Incredible memories.

Let's clear the back rows first: this is an Assassin's Creed spinoff in the form of a freemium deck-building card game, and you need to sign up to Uplay to use it.

This dapper-looking chap is going to buff our two comrades over on the right, and thusly teh n00B is pwned.

Those that remain, abandon all doubts. Assassin's Creed: Recollection is absolutely superb.

The game's rules share much in common with Magic the Gathering and its ilk, but Recollection has several of its own twists. The key touch is that everything takes place in real-time - one day is one minute, with a constant on-screen indicator telling you how long until the next turnover. The gameplay area is a board split into three regions which you contest with an opponent through agents and sites, and when a day turns over, sites in regions score their points, and each player draws a card and gets a slight but permanent cash boost. It's the simple and elegant fulcrum on which everything else depends, an ever-swinging pendulum that brings home a crushing influence at just the right moment, or the sword of Damocles itself.

This approach to time, impractical in a real-life card game, is wedded to card launching times and cooldowns, which means Recollection' early game echoes turn-based play, but by the latter stages everything can come down to two armies sitting in their HQs ready to spring, waiting for the first move. Scoring is all about the agents and sites - up to two agents can campaign in each region of the board, which takes half a day plus half a day's recovery time, while sites score whatever number their influence is per day.
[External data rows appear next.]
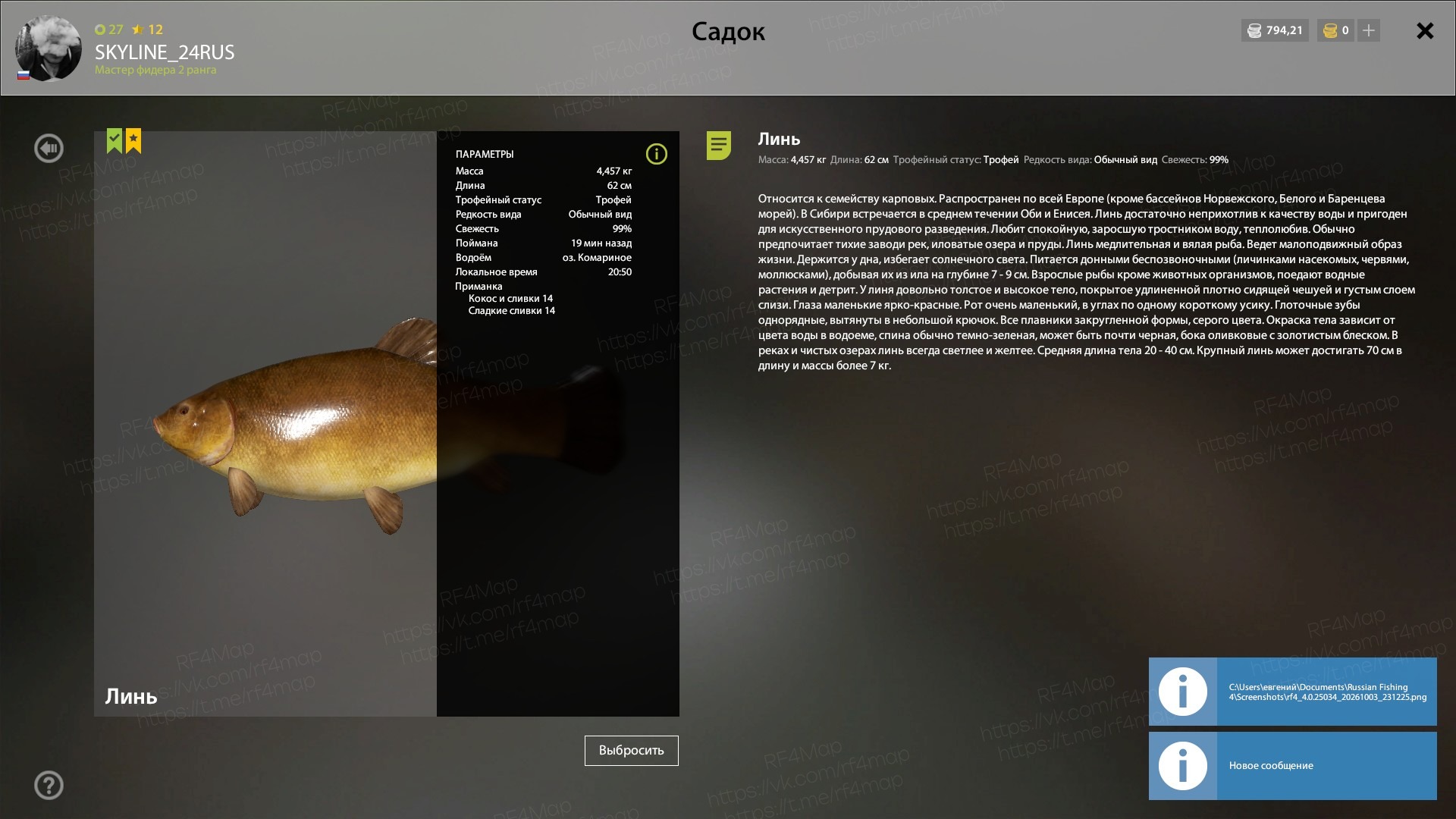Screen dimensions: 1456x819
Task: Click the back arrow icon
Action: click(49, 148)
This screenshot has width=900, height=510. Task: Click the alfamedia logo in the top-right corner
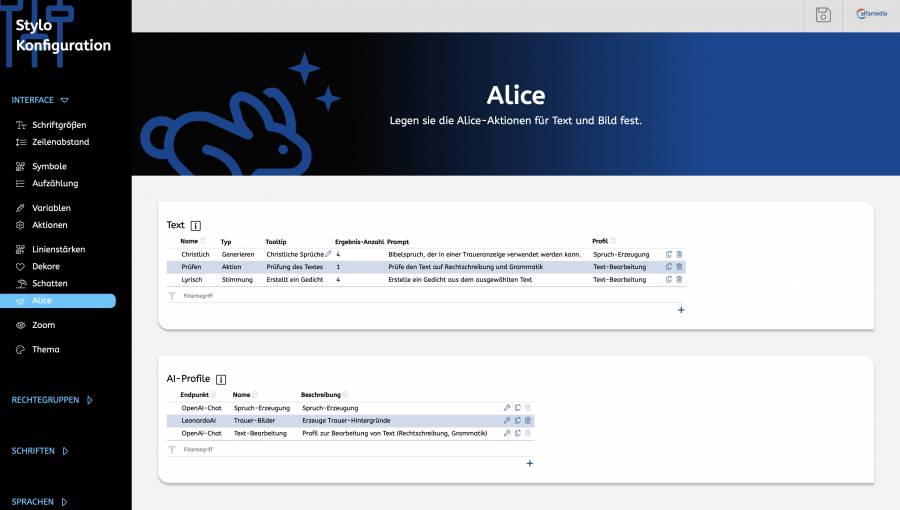point(871,15)
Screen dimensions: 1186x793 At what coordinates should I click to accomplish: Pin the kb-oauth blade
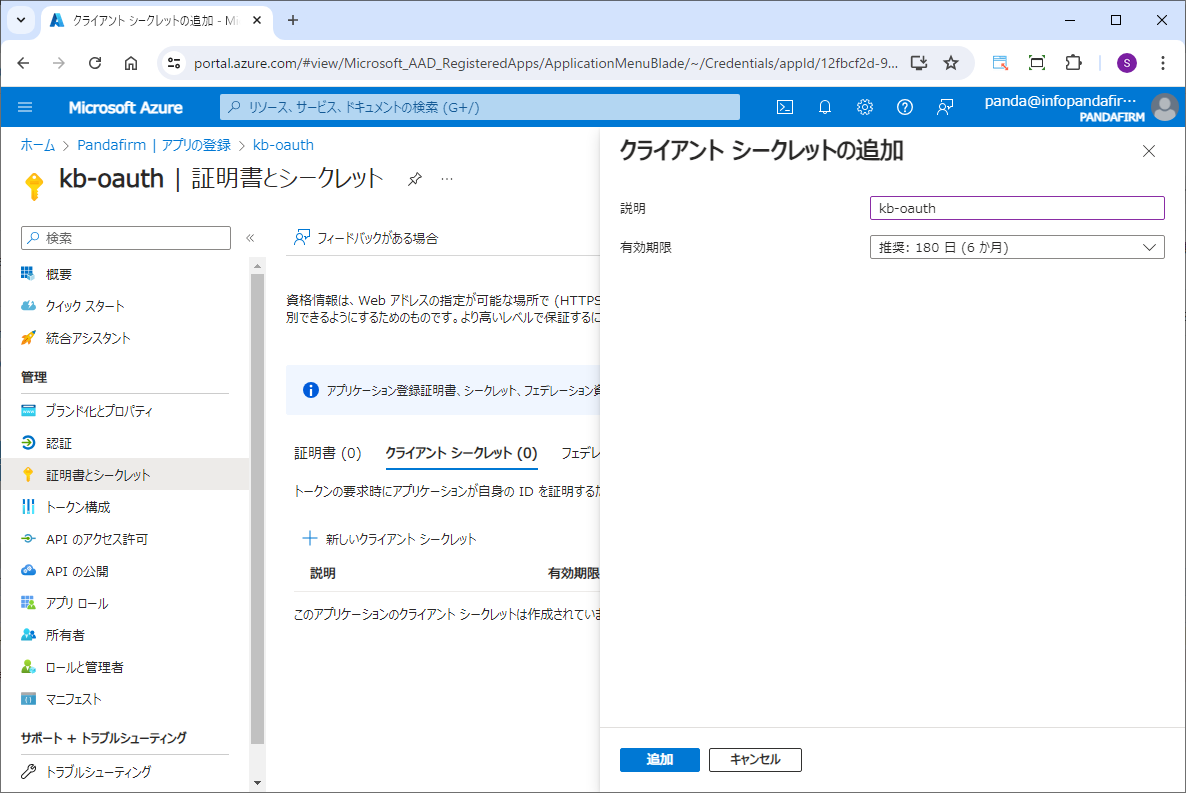[x=414, y=179]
The agent side of things is a familiar Magic-style combat system, where each has a power and a health stat that are directly matched against the stats on any card that blocks them from campaigning. On top of this, agents can come with all sorts of spiffy powers, like boosting your team, assassinating enemies on the field, or making opponents discard memories (the rather unnecessary noun that replaces 'cards').

What really works well with Recollection' time-based scoring system is how much decks can be built around messing with your opponent's cards. Many card games avoid 'direct' attacks between players, but here they happen every game - and sometimes form an entire encounter. Many online decks are built around a twin strength in high-scoring sites and agent-ruining spells, which will slaughter someone unprepared for such cheesy tricks. There's a huge amount of variety across the different breeds of cards, but the way they can slice into each other is an invigorating constant.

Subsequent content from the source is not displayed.